Holmes Report 03 Jun 2015 // 11:47AM GMT
The status of the public affairs industry is growing and public affairs professionals are working higher up the decision-making chain, delivering more strategic advice and at a higher level, according to the second annual Interel Public Affairs Survey of CEOs of independent public affairs consultancies in 50 countries.
Independent public affairs consultancies remain optimistic about prospects in the coming year. Almost all (95 percent) expect the industry to grow in the next 12 months, although 78 percent of respondents think that the amount of public affairs work done in-house will increase over the next 12 months, compared with 68 percent in 2014.
For 83 percent, revenues increased during the last 12 months, and 58 percent expect this trend to continue. Energy, health, technology and food and drink are the highest growth areas for public affairs in 2015.
For 41 percent of respondents, providing strategic counsel is a key focus, after stakeholder engagement and issues monitoring and intelligence gathering.
Concern about the impact of political risk is the main reason businesses are seeking out strategic advice and support this year. More than 90 percent of respondents say that business is more concerned about political risk than it was five years ago.

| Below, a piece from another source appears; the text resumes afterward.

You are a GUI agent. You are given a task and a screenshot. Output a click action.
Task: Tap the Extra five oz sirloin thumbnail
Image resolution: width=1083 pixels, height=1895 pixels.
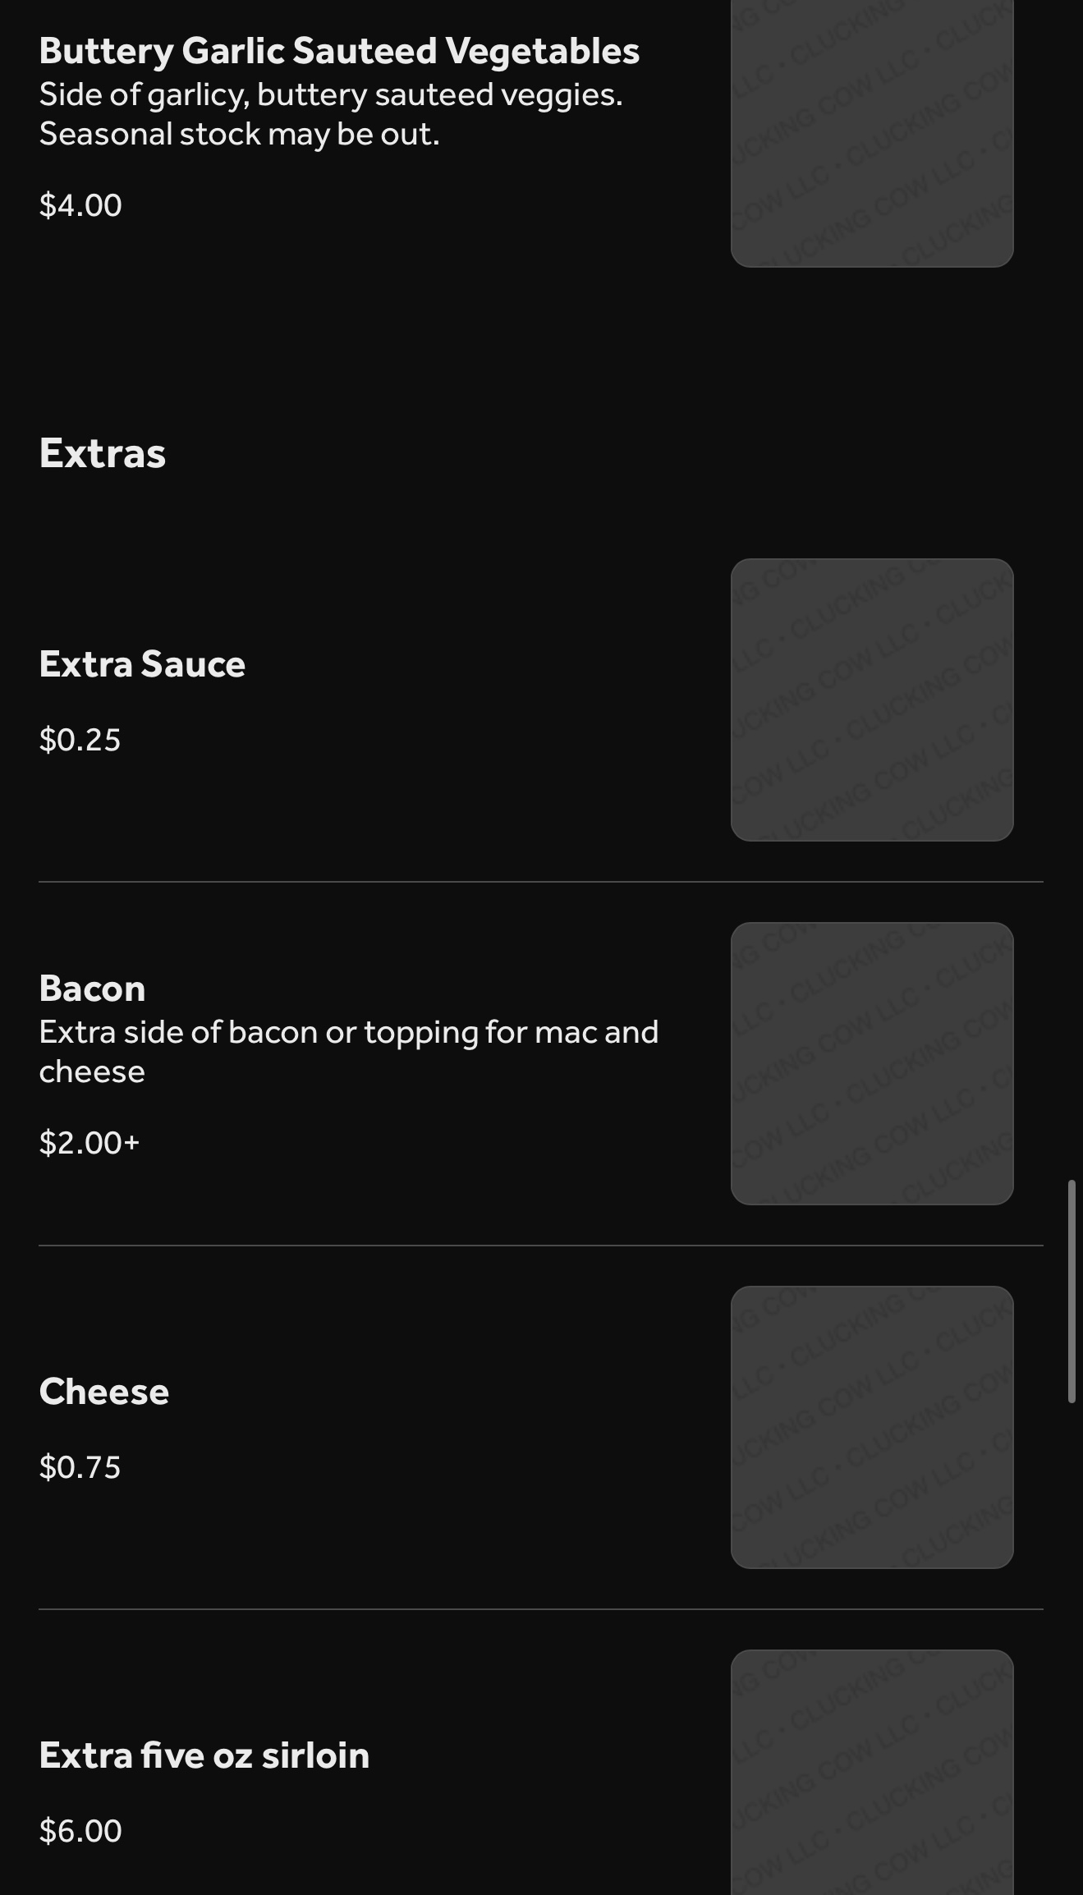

There has also been a big change in perceptions about governments and their attitude towards business. In 2014, 62 percent of our respondents thought that governments were making it more difficult to do business. In 2015, this has fallen by almost half to just 33 percent.
Two-thirds (66 percent) of respondents saying that the industry is regulated or self-regulating, compared with 55 percent in 2014. Voluntary declarations of clients on a register have also increased from 8 percent to 28 percent, indicating greater transparency in lobbying—or at least a trend in that direction. This is also reflected in the fact that a growing number of respondents say that their senior counselor is a respected part of the client’s management team (75 percent in 2015 vs 68 percent in 2014).